Ralph Burton, Senior ADC to the Viceroy, Captain, Coldstream Guards;

Writing from the Viceroy’s Camp in Gwalior in 1923, he noted. ‘Isn’t it splendid H.E. getting 2 tigers & he got one stone dead with one shot which is his real first’.

C. Noel-Hill, ADC to the Viceroy, later 9th and last Baron Berwick of Attingham (1897-1953); late Lieutenant, Shropshire Light Infantry.

Frank Messervy, Hodson’s Horse, ADC to the Viceroy, later General Sir Frank Messervy, KCSI, KBE, CB, DSO & Bar (1893-1974). He served with great distinction in East Africa, North Africa, and Burma during the Second World War, becoming one of Britain's finest corps and divisional commanders. He was GOC 7th Armoured Division (Desert Rats), and evaded capture when his Div HQ was overrun by the Afrika Korps in 1942; GOC, 7th Indian Division, 1943-44; GOC IV Corps 1945; C-in-C Malaya Command, 1945; C-in-C Pakistan Army, 1947-1948.

H.G. Gregory Smith, (1899-), ADC to the Viceroy, later District Officer, East Africa, 1926-1940; Major, 1940-42; and Resident Commissioner, Solomon Islands Protectorate, 1950-53. In April 1923, writing from Viceroy’s Camp, Gwalior, he observed, ‘The Viceroy is in great form: Shoots practically all day’.

R.T. Lawrence MC, ADC to the Viceroy, Captain, Hodson’s Horse.

T. Carey Evans, Surgeon to the Viceroy, aka Lieutenant-Colonel Sir Thomas Carey-Evans (1884-1947); appointed to Indian Medical Service, 1907; served Gallipoli & Mesopotamia with the Indian Army; Military Cross, 1916; married in 1917, Olwen, daughter of Prime Minister David Lloyd George, (1st Earl Lloyd-George of Dwyford). Knighted 1924; Medical Superintendent at the Hammersmith Hospital, 1932-45. Reported to his wife at Viceregal Lodge, Simla, in 1923, an exciting accident involving an elephant which went mad when the Viceroy was out on a tiger shoot.

The recipient of the present salver was lifelong bachelor Sidney Robert ‘Bob' Hignell, CSI, CIE, ICS (1873-1939).
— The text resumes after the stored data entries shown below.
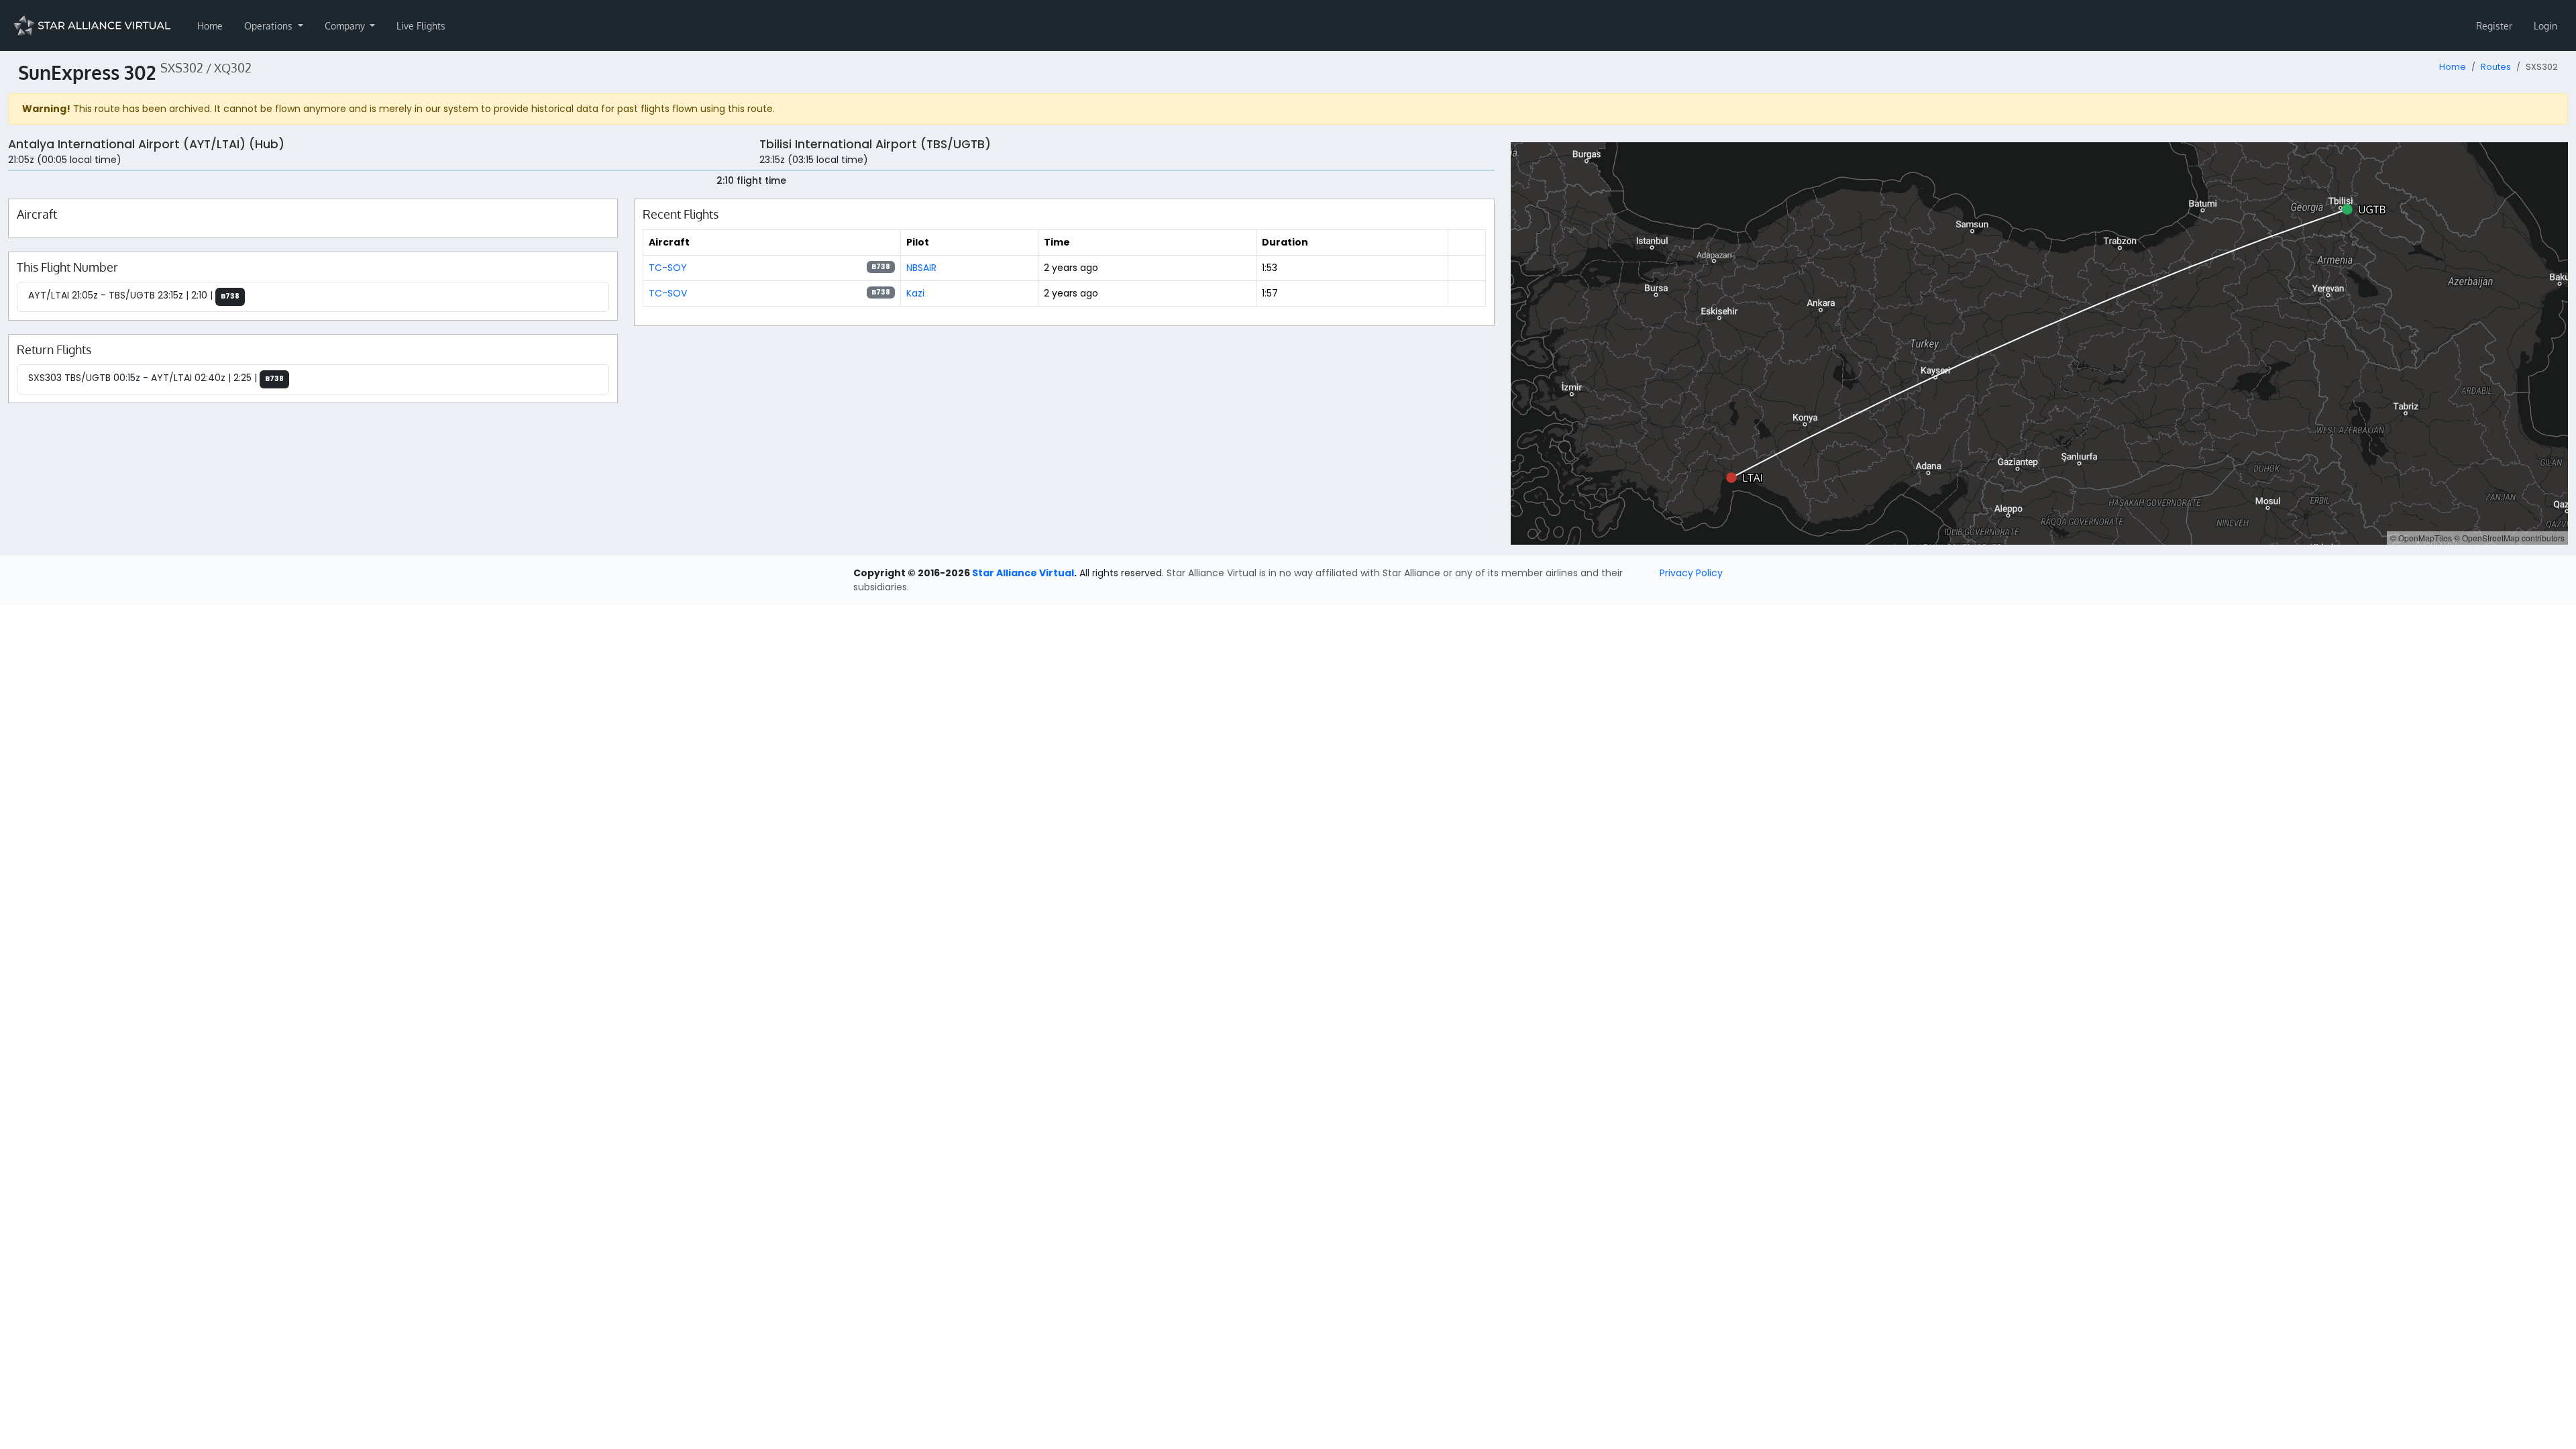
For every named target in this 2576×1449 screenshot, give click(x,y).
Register (2494, 26)
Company (346, 26)
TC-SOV (668, 293)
Educated at Malvern and Worcester College, Oxford, he was keen sportsman, and turned out for the Gentlemen of India cricket XI in 1903-04. He was Deputy Commissioner and Financial Secretary in Bihar and Orissa, 1910; Deputy Home Secretary, Government of India, 1916; and was appointed Companion of the Indian Empire in 1917. He was Private Secretary to the Viceroy of India, under Lord Chelmsford and then Lord Reading, 1920-1924. Appointed Companion of the Star of India in 1922, he retired to ‘The Chalet’, Thornbury, Gloucestershire in 1924.